(Records from a data collection)
──────────────────────────────
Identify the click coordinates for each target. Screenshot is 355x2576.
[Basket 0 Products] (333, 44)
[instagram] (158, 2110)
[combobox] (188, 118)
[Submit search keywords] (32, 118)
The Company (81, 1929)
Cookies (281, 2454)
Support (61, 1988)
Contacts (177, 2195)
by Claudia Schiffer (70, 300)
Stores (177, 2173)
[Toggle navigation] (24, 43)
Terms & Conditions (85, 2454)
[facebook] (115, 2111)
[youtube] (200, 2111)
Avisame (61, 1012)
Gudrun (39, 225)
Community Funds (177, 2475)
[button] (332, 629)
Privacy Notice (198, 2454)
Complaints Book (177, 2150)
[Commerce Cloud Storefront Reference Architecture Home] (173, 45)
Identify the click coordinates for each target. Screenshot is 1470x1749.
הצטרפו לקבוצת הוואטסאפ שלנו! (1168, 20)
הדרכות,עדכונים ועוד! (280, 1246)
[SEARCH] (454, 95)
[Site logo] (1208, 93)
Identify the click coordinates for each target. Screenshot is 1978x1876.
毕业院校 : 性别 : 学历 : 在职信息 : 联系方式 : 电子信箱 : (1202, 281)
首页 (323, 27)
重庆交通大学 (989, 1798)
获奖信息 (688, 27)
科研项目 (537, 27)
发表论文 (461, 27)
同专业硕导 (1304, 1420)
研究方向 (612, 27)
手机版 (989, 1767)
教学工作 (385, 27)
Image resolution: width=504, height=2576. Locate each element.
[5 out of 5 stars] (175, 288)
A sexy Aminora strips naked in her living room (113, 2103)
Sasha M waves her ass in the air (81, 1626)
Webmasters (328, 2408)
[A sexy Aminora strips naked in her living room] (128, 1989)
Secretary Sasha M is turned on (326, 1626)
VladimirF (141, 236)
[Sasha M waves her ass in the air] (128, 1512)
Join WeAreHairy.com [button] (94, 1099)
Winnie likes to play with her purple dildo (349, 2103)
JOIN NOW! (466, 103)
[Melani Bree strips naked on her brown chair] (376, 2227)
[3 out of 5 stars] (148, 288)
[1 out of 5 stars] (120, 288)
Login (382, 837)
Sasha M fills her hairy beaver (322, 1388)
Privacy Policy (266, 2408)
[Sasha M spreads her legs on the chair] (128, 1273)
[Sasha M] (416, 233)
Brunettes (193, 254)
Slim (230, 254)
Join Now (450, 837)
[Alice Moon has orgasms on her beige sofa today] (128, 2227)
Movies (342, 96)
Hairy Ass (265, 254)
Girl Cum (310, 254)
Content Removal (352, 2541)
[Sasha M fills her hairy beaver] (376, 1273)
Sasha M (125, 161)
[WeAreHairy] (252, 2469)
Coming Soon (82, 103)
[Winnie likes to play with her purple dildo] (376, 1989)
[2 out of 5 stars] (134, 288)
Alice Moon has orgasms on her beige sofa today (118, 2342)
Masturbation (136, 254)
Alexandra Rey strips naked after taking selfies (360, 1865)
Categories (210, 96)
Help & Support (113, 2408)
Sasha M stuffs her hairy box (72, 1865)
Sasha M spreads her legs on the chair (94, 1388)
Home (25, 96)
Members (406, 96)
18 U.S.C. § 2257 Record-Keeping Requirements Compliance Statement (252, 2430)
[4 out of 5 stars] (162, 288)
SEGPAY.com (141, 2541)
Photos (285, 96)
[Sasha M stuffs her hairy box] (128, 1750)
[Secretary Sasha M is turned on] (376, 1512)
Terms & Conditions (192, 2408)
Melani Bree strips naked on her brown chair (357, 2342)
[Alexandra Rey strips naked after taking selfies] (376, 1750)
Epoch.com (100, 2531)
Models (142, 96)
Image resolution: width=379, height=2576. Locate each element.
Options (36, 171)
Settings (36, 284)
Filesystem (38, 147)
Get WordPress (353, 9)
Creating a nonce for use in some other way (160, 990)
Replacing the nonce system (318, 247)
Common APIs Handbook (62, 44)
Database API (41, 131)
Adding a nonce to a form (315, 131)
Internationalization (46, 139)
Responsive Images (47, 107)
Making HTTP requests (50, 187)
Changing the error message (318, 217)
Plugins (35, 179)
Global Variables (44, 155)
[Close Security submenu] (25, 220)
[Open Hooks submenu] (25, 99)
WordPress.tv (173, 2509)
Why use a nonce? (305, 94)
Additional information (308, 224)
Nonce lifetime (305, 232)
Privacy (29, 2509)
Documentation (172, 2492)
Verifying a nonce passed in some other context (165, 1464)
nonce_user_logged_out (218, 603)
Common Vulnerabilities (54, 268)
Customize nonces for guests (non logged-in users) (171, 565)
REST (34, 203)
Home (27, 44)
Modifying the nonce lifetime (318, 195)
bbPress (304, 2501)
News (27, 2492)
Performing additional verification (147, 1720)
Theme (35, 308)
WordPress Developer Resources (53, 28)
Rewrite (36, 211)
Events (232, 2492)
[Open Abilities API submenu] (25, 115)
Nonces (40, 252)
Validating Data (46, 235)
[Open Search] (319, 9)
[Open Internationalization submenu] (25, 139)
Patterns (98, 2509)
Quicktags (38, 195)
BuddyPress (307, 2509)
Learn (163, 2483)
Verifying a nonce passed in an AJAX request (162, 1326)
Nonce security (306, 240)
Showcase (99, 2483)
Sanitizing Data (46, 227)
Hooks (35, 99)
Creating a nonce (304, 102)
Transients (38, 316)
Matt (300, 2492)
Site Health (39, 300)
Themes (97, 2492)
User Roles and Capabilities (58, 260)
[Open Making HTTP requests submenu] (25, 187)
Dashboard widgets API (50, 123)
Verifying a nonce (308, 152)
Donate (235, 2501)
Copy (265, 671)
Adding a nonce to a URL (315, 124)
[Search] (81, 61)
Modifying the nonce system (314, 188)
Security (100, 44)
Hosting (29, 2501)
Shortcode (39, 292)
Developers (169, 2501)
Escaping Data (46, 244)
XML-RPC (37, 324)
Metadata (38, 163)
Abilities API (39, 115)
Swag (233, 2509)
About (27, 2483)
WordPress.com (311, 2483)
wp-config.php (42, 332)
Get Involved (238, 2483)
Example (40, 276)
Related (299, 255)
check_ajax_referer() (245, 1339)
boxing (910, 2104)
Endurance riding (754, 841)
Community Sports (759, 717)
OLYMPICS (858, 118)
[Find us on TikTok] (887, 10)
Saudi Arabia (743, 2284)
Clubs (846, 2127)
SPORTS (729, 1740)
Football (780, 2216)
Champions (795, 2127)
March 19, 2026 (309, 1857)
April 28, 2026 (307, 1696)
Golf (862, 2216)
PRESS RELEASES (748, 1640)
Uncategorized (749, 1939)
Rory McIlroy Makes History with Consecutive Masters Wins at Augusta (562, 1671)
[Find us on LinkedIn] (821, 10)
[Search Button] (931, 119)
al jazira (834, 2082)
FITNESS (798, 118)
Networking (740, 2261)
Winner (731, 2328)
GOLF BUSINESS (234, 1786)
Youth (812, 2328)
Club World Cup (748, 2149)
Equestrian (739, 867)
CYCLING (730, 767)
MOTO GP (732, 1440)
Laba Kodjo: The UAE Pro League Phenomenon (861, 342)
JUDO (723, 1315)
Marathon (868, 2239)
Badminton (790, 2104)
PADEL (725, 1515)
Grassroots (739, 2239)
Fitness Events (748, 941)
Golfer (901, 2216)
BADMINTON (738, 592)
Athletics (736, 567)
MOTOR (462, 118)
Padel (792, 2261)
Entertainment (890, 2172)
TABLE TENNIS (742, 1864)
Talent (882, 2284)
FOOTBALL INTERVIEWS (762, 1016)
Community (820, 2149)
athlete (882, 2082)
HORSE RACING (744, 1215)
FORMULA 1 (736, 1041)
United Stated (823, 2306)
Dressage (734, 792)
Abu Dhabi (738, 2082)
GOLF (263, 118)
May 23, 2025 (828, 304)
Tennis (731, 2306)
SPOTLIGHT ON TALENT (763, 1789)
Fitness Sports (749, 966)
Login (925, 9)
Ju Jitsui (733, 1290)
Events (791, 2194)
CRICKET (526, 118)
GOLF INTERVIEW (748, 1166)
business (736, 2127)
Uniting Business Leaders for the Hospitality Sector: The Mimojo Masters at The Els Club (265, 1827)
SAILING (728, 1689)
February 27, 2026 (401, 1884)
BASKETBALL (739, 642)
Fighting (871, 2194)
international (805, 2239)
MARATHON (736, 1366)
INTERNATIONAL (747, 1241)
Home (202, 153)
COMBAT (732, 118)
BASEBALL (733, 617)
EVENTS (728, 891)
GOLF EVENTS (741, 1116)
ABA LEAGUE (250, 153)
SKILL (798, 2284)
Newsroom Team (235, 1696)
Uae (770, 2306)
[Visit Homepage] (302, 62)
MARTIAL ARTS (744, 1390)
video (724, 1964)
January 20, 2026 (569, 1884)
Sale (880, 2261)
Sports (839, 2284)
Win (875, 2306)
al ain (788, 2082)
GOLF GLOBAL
──────────────────────────────
In the records above, the line with "XML-RPC (37, 324)" marks the start and the line with "PADEL (725, 1515)" marks the end; copy that stretch exactly, both lines included, and nothing else.

XML-RPC (37, 324)
Metadata (38, 163)
Abilities API (39, 115)
Swag (233, 2509)
About (27, 2483)
WordPress.com (311, 2483)
wp-config.php (42, 332)
Get Involved (238, 2483)
Example (40, 276)
Related (299, 255)
check_ajax_referer() (245, 1339)
boxing (910, 2104)
Endurance riding (754, 841)
Community Sports (759, 717)
OLYMPICS (858, 118)
[Find us on TikTok] (887, 10)
Saudi Arabia (743, 2284)
Clubs (846, 2127)
SPORTS (729, 1740)
Football (780, 2216)
Champions (795, 2127)
March 19, 2026 (309, 1857)
April 28, 2026 (307, 1696)
Golf (862, 2216)
PRESS RELEASES (748, 1640)
Uncategorized (749, 1939)
Rory McIlroy Makes History with Consecutive Masters Wins at Augusta (562, 1671)
[Find us on LinkedIn] (821, 10)
[Search Button] (931, 119)
al jazira (834, 2082)
FITNESS (798, 118)
Networking (740, 2261)
Winner (731, 2328)
GOLF BUSINESS (234, 1786)
Youth (812, 2328)
Club World Cup (748, 2149)
Equestrian (739, 867)
CYCLING (730, 767)
MOTO GP (732, 1440)
Laba Kodjo: The UAE Pro League Phenomenon (861, 342)
JUDO (723, 1315)
Marathon (868, 2239)
Badminton (790, 2104)
PADEL (725, 1515)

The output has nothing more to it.